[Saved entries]
== Segment start ==
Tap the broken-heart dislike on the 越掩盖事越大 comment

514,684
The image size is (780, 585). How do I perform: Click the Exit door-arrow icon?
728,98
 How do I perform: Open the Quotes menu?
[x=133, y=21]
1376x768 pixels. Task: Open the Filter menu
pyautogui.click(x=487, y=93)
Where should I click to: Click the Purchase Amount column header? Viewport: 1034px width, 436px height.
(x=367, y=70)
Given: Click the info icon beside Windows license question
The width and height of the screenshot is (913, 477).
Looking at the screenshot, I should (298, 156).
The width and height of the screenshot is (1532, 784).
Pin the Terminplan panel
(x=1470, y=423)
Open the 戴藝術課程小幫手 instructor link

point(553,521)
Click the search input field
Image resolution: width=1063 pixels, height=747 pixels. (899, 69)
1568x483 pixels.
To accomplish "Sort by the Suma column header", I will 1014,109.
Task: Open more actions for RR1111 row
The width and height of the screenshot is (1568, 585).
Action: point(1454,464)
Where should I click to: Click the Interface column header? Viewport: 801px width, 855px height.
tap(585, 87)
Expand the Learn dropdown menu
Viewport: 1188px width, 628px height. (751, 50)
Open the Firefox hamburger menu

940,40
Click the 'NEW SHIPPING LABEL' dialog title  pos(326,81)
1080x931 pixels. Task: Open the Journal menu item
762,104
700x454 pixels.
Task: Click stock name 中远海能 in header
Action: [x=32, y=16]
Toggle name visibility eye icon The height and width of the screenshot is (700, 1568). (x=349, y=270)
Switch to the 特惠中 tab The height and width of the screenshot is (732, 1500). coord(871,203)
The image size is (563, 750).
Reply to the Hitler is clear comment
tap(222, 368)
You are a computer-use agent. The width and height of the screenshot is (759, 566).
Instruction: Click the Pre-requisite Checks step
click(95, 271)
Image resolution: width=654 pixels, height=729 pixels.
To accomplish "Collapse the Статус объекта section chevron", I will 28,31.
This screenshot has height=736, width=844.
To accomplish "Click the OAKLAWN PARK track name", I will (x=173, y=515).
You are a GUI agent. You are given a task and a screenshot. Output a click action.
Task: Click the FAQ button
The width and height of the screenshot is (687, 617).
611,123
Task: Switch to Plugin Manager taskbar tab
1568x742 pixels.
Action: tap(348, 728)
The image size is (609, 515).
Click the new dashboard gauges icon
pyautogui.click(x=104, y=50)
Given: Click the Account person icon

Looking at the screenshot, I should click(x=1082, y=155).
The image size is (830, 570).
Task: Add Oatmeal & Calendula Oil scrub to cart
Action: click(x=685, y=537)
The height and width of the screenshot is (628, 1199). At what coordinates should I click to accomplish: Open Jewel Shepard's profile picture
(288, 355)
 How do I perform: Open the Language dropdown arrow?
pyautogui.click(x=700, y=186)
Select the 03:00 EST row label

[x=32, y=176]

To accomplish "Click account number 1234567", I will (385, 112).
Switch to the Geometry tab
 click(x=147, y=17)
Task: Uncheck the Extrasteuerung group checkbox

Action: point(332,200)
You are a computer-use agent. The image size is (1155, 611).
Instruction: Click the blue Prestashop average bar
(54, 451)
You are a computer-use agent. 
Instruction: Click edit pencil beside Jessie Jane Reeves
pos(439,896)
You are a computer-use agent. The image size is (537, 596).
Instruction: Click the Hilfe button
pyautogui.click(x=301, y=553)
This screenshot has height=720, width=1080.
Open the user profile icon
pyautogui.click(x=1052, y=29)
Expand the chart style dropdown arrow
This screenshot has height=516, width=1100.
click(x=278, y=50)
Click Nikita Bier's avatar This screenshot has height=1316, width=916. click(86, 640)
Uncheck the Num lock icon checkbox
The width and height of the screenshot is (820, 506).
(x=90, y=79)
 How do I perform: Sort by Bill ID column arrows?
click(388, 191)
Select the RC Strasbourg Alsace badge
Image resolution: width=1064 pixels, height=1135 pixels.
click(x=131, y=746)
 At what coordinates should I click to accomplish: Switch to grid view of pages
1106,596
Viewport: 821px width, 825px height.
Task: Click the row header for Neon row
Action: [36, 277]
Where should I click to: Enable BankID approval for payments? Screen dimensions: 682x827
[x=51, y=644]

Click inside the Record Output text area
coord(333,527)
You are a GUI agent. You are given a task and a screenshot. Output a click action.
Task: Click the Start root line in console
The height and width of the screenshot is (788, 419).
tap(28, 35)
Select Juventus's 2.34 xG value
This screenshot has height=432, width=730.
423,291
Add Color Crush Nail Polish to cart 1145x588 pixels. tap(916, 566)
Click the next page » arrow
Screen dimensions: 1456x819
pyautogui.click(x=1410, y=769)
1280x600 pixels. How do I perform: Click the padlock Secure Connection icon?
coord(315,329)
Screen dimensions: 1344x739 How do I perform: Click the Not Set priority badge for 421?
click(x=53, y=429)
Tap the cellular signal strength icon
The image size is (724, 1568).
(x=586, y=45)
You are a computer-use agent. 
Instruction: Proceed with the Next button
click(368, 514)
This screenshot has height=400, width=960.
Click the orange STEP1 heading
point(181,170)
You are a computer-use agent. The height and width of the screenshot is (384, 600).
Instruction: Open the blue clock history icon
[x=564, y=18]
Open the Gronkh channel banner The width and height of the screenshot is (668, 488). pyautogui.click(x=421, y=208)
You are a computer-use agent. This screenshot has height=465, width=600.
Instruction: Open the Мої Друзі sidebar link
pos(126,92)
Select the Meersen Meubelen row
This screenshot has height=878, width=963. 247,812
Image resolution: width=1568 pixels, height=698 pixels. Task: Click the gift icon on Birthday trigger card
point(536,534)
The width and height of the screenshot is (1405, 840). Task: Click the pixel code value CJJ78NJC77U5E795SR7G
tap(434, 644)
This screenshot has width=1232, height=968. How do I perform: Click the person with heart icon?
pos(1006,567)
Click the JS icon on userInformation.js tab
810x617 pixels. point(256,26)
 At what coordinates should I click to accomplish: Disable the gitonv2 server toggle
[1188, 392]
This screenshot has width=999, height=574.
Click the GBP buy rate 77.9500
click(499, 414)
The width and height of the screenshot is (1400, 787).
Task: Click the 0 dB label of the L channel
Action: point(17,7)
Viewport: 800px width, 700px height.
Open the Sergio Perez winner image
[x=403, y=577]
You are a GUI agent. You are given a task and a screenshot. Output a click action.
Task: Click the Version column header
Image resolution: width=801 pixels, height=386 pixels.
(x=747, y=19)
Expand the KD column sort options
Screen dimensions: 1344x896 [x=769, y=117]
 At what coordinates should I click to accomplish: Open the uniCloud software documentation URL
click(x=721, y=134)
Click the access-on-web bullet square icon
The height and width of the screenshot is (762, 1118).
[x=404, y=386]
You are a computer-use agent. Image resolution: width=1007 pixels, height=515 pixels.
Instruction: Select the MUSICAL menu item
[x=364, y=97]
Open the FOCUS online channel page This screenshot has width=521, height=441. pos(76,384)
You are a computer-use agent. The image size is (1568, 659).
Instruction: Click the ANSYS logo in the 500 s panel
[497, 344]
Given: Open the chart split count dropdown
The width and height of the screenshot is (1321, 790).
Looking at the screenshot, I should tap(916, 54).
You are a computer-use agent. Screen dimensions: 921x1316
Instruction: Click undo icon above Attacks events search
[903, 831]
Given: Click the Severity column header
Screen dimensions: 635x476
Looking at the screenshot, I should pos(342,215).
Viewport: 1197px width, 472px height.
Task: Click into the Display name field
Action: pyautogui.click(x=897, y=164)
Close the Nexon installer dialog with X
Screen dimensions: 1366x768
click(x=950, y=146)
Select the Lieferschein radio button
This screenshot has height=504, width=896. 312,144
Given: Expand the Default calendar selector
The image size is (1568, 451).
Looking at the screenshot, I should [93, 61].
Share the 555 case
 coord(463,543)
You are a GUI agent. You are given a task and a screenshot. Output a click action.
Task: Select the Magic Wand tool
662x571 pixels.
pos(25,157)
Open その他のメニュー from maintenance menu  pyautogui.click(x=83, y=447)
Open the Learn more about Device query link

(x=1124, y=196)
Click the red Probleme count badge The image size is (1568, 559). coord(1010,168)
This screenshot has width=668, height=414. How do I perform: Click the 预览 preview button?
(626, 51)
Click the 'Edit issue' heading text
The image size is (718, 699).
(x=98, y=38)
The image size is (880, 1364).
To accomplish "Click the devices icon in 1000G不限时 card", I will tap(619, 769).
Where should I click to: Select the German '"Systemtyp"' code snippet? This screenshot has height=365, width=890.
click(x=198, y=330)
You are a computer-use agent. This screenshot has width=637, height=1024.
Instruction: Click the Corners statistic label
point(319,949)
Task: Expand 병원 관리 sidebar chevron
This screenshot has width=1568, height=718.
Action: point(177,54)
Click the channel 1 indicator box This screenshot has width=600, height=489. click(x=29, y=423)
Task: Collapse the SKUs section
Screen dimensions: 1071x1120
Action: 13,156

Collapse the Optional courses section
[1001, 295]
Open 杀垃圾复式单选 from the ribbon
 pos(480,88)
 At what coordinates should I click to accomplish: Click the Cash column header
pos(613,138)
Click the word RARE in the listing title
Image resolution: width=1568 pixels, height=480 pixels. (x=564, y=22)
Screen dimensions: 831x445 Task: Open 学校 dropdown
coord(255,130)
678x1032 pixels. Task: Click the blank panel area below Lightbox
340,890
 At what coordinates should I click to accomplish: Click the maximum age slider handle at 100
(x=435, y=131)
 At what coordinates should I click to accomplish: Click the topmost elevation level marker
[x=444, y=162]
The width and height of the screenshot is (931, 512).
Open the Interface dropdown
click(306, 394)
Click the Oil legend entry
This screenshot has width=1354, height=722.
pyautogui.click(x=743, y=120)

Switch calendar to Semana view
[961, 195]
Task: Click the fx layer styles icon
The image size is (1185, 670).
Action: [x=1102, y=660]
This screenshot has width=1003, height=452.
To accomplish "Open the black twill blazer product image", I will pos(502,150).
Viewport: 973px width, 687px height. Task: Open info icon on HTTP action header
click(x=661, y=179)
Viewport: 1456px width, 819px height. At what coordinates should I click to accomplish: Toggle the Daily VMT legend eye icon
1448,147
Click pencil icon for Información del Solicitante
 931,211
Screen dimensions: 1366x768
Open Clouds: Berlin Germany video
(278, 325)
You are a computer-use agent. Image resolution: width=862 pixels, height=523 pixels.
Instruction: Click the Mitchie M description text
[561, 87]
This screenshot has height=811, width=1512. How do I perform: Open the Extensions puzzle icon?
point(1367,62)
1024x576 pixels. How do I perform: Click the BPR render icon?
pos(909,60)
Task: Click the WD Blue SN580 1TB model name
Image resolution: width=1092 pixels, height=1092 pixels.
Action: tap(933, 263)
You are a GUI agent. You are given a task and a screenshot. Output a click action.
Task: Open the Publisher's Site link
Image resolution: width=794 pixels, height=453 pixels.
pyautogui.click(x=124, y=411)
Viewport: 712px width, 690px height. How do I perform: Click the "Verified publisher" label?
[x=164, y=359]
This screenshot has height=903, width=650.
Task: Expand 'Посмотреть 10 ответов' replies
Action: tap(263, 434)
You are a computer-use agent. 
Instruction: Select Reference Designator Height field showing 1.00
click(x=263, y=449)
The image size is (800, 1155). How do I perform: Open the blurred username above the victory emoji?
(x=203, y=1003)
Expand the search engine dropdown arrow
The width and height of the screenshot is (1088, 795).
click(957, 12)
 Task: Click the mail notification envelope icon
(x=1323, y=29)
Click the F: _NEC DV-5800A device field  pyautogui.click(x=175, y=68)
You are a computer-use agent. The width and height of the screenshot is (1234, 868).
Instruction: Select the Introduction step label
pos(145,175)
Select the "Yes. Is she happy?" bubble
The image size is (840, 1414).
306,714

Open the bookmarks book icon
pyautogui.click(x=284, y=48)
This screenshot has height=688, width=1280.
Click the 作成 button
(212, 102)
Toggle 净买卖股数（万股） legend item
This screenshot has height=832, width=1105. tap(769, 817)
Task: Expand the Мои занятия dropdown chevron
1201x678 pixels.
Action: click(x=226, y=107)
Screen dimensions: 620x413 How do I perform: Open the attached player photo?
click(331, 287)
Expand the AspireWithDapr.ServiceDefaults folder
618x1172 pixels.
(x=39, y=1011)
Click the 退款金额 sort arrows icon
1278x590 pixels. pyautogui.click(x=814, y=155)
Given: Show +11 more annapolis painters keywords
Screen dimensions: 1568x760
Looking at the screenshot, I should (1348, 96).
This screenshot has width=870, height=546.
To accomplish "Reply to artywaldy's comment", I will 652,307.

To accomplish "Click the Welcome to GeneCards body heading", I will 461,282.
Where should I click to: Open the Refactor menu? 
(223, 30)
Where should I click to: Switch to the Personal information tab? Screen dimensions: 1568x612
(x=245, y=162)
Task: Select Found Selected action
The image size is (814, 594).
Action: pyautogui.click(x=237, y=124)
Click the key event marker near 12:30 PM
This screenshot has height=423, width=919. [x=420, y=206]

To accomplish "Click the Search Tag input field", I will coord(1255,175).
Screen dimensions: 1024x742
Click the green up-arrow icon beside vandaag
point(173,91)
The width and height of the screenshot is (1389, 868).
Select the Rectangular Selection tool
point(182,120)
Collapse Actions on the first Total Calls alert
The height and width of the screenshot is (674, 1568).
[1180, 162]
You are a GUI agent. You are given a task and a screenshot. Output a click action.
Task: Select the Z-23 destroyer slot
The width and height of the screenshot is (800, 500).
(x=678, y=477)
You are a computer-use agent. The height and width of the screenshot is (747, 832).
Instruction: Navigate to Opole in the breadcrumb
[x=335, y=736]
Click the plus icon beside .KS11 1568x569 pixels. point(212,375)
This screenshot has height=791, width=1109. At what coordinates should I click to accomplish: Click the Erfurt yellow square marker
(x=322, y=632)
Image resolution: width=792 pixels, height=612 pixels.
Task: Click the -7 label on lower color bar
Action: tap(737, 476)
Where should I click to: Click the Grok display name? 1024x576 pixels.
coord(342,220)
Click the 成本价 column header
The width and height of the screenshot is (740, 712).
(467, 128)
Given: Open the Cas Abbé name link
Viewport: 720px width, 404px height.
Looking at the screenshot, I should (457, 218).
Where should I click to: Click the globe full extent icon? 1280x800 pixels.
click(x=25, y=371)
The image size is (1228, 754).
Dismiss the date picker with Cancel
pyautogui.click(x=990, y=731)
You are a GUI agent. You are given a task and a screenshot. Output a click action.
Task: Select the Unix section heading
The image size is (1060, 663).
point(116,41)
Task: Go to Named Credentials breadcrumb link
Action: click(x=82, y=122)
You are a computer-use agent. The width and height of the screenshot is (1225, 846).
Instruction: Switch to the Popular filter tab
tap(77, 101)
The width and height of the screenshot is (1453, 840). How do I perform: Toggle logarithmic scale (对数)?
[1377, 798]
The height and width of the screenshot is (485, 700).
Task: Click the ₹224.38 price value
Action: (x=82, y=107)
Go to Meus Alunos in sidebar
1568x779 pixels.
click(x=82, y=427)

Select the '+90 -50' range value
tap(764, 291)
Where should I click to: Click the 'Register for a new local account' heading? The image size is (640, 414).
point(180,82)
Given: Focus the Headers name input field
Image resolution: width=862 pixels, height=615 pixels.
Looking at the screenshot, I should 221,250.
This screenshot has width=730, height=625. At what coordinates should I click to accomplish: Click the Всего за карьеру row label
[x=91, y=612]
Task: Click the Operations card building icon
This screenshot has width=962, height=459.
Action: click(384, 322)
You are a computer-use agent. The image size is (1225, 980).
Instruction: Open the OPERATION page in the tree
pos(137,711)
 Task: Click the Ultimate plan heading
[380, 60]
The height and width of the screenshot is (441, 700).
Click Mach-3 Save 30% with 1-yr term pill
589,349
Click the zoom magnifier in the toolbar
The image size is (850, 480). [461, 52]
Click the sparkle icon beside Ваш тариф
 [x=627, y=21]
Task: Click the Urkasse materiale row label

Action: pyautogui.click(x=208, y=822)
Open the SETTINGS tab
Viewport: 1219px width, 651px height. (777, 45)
== Segment end ==
→ BRIEF: Lines in the records that hold "chevron" should be tallied, with the total given on its own.

→ RESPONSE FOR THIS EXERCISE: 3